文書の抜粋 =>
►
御影屋

高須光聖がキク「高須光聖×小松純也」 第6話

『夢で逢えたら』『ごっつえぇ感じ』『笑う犬の生活』などを手がけてきたディレクターの小松純也さん。劇団そとばこまち時代のお話から、あの歴史に残る『ごっつ』最終回に至った急展開の真相まで。真剣に笑いを追いかけ続けた『ごっつ』時代のダウンタウン……その強い信念に基づいた彼らの素顔から、黄金時代を支えたディレクターの苦悩とこだわりと、そして何者にも代えがたい幸福の話をお届けします。
取材・文/サガコ

インタビュー

第5話

2002.01

『松ごっつ』『スマスマ』~『笑う犬』へ

高須

ところで松本とは作り手同士ってこともあったやろし、
『一人ごっつ』とかがあったから関係が濃いとしても、
小松は浜田とは、一体どんな関係なの?

小松

いやほんまにAD時代からいろんなことを教えてもらいました。
もちろん会社にもいろんな先輩はいてくれて、
ディレクターとしてどう動けばいいか、どう考えるべきかって
いろいろ教えてもらいましたけど、
やっぱり仕事のやり方って意味で一番影響されたのは、
浜田さんかもしれません。
仕事のやり方というよりも、人として影響されたって感じですよ(笑)。

高須

まぁ、あいつは厳しいからなぁ~っ!(笑)

小松

うん、しつけられましたもん(笑)。

高須

どこの局に行ってもそうやで、あの男は~。
一つ前の対談に出てくれた合ちゃんも言うてたもん。
まず、浜田はADに言う!

小松

愛があるんですよね。
そして、ほんまにほんまに僕が松本さんとの関係で
煮詰まったりした時って、そっとフォローしてくれたりするんですよ。
◄
(データファイルの一部)
►
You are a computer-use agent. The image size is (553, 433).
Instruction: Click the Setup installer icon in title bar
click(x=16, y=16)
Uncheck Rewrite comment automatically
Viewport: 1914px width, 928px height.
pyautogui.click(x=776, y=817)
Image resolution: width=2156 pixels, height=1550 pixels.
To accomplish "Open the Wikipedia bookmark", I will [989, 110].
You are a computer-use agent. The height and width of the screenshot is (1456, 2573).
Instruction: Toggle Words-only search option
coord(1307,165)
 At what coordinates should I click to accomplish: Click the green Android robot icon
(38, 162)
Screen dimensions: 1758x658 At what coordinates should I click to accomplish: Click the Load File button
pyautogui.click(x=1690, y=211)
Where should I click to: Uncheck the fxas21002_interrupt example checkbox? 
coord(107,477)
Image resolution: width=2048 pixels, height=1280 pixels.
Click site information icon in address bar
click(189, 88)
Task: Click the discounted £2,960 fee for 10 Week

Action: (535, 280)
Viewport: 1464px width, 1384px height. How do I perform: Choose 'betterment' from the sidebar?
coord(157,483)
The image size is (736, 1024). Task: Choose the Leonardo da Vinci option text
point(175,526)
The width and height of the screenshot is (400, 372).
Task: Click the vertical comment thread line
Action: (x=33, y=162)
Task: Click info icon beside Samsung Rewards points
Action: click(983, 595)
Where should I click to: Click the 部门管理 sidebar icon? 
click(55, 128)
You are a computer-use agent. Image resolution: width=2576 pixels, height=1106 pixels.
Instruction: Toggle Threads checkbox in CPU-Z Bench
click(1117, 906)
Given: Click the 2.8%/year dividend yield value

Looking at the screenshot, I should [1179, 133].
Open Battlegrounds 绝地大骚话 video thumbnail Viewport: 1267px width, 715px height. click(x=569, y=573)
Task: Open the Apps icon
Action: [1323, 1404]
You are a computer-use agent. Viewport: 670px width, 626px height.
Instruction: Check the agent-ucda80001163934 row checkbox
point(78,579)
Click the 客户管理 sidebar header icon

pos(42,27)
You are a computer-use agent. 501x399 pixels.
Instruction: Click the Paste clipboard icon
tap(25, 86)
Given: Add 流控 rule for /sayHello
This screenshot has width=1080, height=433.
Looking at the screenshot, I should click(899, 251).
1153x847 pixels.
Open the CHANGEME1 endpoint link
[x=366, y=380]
◄
作業指示 => 高須光聖と小松純也の対談を、最後の発言の後から続けて書いてください。 この資料は対談とは別のものです。

回答 =>
高須

へぇ~。

小松

一度それで嬉しくて、涙が出そうになったりしましたね……。
いや、ホントに泣いたんですけど。

高須

おおぉ。

小松

僕、二十年来泣いたことなんか無かったんですけど、
その時だけは嬉しくて。

高須

どんなことがあったの?

小松

たまたまね、松本さんと僕がもめるっていうか、
ちょっとしたトラブルがあったんですよ。
スタッフがミスをして、最終的な責任が僕にやってきて、
松本さんは収録に参加せずに、怒って帰っちゃったんです。
ほら、高須さん覚えてないかなぁ。
僕、一回だけ坊主にしたことあったじゃないですか。

高須

うん! あったあった! あったなぁっ、坊主っ。

小松

そのトラブルの時なんですよ。
とりあえず頭丸めて、松本さんのところに謝りに行くわ、と。
次の収録の時、楽屋まで行って、
松本さんに「すいませんでした」と謝りました。
したら、松本さんは
「俺がどんな気持ちでやってるかはお前が一番わかっとるはずやろ。
次からは頼むで」って、すごく優しく諭してくれはったんです。

高須

うんうん。

小松

でも今度は、松本さんとそんな話をしました、ってことを
浜田さんに伝えなくちゃいけないでしょう?
それがまた、恥ずかしいやら怖いやら気まずいやらで……。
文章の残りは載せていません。